Proposed Rule 1.15 (l) limits the application of the Rule in regard to multijurisdictional lawyers. Non-California lawyers, with non-California clients, arising from non-California legal representation, who handle property or funds in accordance with another jurisdiction’s laws are exempt, as are funds entrusted to such multijurisdictional lawyers regarding matters being litigated outside of CA even though the firm maintains an office in California, and lawyers practicing under California Rules of Court 9.47.


Proposed Rule 1.15 (m) allows the Board of Governors to formulate and adopt standards for what “records” need to be maintained.




All considered, the Proposed Rule 1.15 is a very well thought out procedural guide that will serve the legal profession and clients well.  However, several aspects of the Proposed Rule could create a trap for the unwary lawyer, in several areas.


  • There is no definition of the term “fixed” which might be provided to the membership.

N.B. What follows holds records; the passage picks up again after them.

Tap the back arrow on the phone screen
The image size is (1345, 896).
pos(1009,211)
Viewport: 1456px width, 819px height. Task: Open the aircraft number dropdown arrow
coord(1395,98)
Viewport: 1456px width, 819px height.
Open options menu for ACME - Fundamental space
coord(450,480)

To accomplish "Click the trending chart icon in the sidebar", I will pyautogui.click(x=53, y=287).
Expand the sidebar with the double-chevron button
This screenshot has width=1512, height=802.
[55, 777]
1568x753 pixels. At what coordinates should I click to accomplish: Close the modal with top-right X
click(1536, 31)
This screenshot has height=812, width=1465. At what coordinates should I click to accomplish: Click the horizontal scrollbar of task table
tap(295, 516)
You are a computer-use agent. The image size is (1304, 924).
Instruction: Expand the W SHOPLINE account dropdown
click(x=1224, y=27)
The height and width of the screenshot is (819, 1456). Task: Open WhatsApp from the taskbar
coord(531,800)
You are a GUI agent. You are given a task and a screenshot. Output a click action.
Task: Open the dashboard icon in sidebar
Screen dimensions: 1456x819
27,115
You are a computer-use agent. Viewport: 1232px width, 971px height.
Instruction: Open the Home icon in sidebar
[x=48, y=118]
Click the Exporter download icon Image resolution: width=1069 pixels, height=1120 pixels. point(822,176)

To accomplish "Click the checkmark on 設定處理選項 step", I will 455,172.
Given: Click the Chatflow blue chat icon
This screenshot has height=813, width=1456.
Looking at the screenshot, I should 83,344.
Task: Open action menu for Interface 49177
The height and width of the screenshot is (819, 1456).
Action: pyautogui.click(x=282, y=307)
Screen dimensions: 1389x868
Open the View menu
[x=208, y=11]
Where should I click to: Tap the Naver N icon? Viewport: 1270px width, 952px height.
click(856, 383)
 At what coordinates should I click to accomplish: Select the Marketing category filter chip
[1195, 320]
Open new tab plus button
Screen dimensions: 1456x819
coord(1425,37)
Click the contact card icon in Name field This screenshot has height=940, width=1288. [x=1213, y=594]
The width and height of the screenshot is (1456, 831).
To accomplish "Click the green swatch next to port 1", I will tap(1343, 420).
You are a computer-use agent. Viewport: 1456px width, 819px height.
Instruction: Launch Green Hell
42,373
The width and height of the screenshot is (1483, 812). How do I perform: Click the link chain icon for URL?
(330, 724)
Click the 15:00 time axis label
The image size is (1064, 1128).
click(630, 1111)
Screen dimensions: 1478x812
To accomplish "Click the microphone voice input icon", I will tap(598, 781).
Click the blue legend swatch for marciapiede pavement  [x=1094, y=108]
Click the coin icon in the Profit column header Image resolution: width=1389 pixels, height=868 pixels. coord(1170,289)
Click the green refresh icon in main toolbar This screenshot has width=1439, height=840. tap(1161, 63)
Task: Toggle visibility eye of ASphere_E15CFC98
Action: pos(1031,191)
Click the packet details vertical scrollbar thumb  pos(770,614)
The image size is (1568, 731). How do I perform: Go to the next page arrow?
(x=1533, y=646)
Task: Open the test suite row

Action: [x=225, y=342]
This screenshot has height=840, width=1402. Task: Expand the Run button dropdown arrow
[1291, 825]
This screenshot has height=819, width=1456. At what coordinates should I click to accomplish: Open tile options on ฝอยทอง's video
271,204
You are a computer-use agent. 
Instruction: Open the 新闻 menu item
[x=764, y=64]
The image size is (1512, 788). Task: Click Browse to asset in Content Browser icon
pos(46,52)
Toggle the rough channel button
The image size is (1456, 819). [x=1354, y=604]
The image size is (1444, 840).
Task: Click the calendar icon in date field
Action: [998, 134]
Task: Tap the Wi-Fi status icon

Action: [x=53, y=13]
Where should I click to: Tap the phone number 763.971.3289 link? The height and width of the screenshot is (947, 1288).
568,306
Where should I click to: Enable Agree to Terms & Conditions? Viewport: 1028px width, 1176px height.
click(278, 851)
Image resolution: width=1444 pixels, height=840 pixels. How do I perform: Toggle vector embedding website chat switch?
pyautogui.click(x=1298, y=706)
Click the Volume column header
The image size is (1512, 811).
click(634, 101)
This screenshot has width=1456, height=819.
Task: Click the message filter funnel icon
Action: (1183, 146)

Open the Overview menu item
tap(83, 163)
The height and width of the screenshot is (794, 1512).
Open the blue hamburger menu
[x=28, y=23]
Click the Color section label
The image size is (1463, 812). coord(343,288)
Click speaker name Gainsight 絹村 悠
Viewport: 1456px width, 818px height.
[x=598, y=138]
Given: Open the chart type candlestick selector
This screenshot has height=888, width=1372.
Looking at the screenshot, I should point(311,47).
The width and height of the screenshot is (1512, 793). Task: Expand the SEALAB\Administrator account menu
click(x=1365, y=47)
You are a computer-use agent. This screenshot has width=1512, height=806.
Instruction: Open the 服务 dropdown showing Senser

Whether a fee is “fixed” is determined by looking to the agreement of the parties and their performance there under.


  • The words “unless as otherwise provided by contract” need to be read alongside section (a) since an agreement calling for deposit of entrusted funds into trust requires that client funds be handled in that fashion under SEC v Interlink.


  • Compliance with the Proposed Rule does not change the law in regard to State Court civil liability towards clients for the mishandling of funds and property, per T&R Foods, despite the federal cases to the contrary.  Both Montgomery Drilling Co.  and T & R Foods v. Rose came to the opposite conclusion. The Proposed Rule may provide lawyers with a false sense of security.




* Joel M. Pores is a solo practitioner in Laguna Hills, and a member of the Orange County Bar Association’s Professionalism & Ethics Committee.  The views expressed are his own.